The study examined leaf pavement cell shape complexity across a natural European aspen (Populus tremula) population, using GWAS to pinpoint the transcription factor MYB305a as a regulator of cell geometry. Functional validation showed that MYB305a expression is induced by drought and contributes to shape simplification, with cell complexity negatively correlated with water-use efficiency and climatic variables of the genotypes' origin.

The study introduces a hybrid modeling framework that integrates a logistic ordinary differential equation with a Long Short-Term Memory neural network to form a Physics-Informed Neural Network (PINN) for predicting wheat plant height. Using only time and temperature as inputs, the PINN outperformed other longitudinal growth models, achieving the lowest average RMSE and reduced variability across multiple random initializations. The results suggest that embedding biological growth constraints within data‑driven models can substantially improve prediction accuracy for plant traits.

A genome‑wide association study of 187 bread wheat genotypes identified 812 significant loci linked to 25 spectral vegetation indices under rainfed drought conditions, revealing a major QTL hotspot on chromosome 2A that accounts for up to 20% of variance in greenness and pigment traits. Candidate gene analysis at this hotspot uncovered stress‑responsive genes, demonstrating that vegetation indices are heritable digital phenotypes useful for selection and genetic analysis of drought resilience.

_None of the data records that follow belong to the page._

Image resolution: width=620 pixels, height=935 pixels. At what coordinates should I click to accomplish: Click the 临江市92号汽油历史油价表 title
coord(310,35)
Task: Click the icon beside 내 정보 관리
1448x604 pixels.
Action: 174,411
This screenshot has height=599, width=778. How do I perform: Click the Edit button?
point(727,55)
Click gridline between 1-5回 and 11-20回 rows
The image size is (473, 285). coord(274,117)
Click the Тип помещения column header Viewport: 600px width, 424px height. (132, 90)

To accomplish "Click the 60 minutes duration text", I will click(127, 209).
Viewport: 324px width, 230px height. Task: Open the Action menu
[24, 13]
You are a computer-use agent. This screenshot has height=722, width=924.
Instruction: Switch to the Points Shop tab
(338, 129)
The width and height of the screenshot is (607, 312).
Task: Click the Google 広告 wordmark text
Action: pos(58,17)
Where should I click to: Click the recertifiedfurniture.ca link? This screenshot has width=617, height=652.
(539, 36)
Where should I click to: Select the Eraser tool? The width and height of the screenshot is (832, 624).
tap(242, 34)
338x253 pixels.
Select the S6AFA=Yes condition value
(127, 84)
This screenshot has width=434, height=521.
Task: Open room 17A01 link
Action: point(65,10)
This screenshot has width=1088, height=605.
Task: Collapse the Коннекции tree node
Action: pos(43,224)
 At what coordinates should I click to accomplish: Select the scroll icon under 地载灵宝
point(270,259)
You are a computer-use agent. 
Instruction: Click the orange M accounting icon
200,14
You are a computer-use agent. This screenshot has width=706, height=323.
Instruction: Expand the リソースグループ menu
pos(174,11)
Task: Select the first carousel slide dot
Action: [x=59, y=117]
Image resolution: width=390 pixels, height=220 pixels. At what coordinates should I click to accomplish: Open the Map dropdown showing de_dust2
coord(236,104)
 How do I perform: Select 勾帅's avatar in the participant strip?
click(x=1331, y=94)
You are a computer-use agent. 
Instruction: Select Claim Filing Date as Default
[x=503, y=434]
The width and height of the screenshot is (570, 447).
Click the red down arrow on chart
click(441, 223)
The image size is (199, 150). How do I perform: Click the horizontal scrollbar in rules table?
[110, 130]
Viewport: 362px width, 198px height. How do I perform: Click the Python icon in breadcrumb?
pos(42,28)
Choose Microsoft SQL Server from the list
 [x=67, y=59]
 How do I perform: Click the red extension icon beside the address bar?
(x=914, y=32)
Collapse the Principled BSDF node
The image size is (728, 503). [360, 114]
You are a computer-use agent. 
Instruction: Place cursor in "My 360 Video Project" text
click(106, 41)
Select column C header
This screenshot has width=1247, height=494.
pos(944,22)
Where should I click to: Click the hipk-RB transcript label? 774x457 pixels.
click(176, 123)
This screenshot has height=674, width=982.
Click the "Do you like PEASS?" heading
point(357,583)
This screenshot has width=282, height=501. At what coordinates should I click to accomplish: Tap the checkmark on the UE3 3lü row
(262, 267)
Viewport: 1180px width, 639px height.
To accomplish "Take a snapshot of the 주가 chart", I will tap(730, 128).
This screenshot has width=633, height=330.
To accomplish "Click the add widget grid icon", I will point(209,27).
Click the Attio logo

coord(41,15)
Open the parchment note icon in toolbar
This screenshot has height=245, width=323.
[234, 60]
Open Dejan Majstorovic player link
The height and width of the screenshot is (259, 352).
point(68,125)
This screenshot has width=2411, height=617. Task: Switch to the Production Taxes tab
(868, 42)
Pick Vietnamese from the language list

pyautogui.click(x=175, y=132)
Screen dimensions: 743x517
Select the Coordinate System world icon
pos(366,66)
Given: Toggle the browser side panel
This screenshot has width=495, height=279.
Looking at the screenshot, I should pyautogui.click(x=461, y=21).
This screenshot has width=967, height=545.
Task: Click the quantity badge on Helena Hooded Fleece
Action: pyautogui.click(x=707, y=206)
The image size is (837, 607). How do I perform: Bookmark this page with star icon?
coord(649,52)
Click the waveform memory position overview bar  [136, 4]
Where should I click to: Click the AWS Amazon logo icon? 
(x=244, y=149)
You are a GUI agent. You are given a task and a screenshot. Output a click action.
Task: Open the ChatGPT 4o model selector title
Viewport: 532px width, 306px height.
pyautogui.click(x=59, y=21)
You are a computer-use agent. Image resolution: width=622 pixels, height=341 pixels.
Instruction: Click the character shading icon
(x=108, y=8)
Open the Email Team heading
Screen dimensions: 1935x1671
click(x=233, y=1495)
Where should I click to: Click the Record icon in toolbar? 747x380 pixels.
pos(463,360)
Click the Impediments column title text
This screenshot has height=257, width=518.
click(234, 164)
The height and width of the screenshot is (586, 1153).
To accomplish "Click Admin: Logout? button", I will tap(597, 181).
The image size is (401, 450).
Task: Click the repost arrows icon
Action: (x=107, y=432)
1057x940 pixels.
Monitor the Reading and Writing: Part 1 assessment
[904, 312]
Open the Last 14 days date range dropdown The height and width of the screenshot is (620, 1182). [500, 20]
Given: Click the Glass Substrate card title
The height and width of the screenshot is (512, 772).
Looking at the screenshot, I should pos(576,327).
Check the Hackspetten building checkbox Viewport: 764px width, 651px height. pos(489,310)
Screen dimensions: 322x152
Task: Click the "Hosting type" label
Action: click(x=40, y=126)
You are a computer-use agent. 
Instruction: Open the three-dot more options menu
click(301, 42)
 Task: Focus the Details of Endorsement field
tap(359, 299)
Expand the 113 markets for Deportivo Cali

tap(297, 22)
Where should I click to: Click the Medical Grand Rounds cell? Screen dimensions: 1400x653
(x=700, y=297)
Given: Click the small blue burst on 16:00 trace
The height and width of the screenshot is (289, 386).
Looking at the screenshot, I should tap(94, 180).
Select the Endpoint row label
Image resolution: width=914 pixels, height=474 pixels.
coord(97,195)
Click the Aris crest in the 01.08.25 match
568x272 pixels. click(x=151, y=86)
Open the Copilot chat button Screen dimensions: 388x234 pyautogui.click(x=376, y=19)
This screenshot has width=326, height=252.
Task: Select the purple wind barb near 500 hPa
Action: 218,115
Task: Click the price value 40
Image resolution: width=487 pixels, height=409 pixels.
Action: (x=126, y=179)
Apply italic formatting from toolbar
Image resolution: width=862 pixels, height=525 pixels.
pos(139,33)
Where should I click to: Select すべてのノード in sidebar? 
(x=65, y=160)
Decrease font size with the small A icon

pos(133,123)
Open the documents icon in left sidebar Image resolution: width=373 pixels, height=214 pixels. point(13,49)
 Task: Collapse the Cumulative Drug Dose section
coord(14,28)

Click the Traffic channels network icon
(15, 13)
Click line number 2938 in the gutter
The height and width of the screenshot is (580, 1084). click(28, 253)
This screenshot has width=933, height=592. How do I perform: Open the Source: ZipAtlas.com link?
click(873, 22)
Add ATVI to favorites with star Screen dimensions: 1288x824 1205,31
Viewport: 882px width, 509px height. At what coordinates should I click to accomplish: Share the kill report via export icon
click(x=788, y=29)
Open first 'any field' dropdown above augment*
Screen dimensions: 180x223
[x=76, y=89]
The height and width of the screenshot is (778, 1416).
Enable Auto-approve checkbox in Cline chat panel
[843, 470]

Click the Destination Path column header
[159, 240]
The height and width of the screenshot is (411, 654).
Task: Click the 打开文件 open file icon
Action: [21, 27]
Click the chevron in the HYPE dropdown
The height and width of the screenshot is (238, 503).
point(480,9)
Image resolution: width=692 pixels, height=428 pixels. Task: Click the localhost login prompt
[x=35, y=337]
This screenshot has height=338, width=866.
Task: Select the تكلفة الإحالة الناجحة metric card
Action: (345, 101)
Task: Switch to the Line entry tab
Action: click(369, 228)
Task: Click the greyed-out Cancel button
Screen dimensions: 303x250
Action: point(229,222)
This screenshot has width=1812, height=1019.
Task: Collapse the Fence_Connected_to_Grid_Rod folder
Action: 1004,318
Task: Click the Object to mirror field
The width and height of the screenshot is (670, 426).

Using a forward genetic screen of 284 Arabidopsis thaliana accessions, the study identified extensive natural variation in root endodermal suberin and pinpointed the previously unknown gene SUBER GENE1 (SBG1) as a key regulator. GWAS and protein interaction analyses revealed that SBG1 controls suberin deposition by binding type‑one protein phosphatases (TOPPs), with disruption of this interaction or TOPP loss‑of‑function altering suberin levels, linking the pathway to ABA signaling.

The authors compiled and standardized published data on Rubisco dark inhibition for 157 flowering plant species, categorizing them into four inhibition levels and analyzing phylogenetic trends. Their meta‑analysis reveals a complex, uneven distribution of inhibition across taxa, suggesting underlying chloroplast microenvironment drivers and providing a new resource for future photosynthesis improvement efforts.

The study combined high-throughput image-based phenotyping with genome-wide association studies to uncover the genetic architecture of tolerance to the spittlebug Aeneolamia varia in 339 interspecific Urochloa hybrids. Six robust QTL were identified for plant damage traits, explaining up to 21.5% of variance, and candidate genes linked to hormone signaling, oxidative stress, and cell‑wall modification were highlighted, providing markers for breeding.

The study examines how ectopic accumulation of methionine in Arabidopsis thaliana leaves, driven by a deregulated AtCGS transgene under a seed‑specific promoter, reshapes metabolism, gene expression, and DNA methylation. High‑methionine lines exhibit increased amino acids and sugars, activation of stress‑hormone pathways, and reduced expression of DNA methyltransferases, while low‑methionine lines show heightened non‑CG methylation without major transcriptional changes. Integrated transcriptomic and methylomic analyses reveal a feedback loop linking sulfur‑carbon metabolism, stress adaptation, and epigenetic regulation.

The study investigates how the timing of the vegetative phase change (VPC) in Arabidopsis thaliana influences drought adaptation, revealing strong genotype-by-environment interactions that create stage-specific fitness tradeoffs. Genotypes from warmer, drier Iberian climates transition earlier, and genome-wide association mapping identifies loci linked to VPC timing and drought response, with several candidates validated using T‑DNA insertion lines.

The study examined short‑term and transannual drought memory in cambium tissues of two Populus genotypes and four epitypes with modified DNA‑methylation machinery, revealing persistent hormone, transcript, and methylation changes one week after stress relief. Trees previously stressed in Year 1 displayed distinct physiological and molecular responses to a second drought in Year 2, indicating long‑term memory linked to stable CG‑context DNA methylation, with genotype‑dependent differences in plasticity and stability. These findings position the cambium as a reservoir for epigenetic stress memory and suggest exploitable epigenetic variation for tree breeding under drought.

The study identifies and functionally characterizes an acetyl‑CoA:monolignol transferase gene in Populus, showing that its overexpression elevates acetate incorporation into lignin without harming plant growth. Elevated lignin acetylation correlates with gene expression levels and markedly improves biomass pretreatability for biofuel production.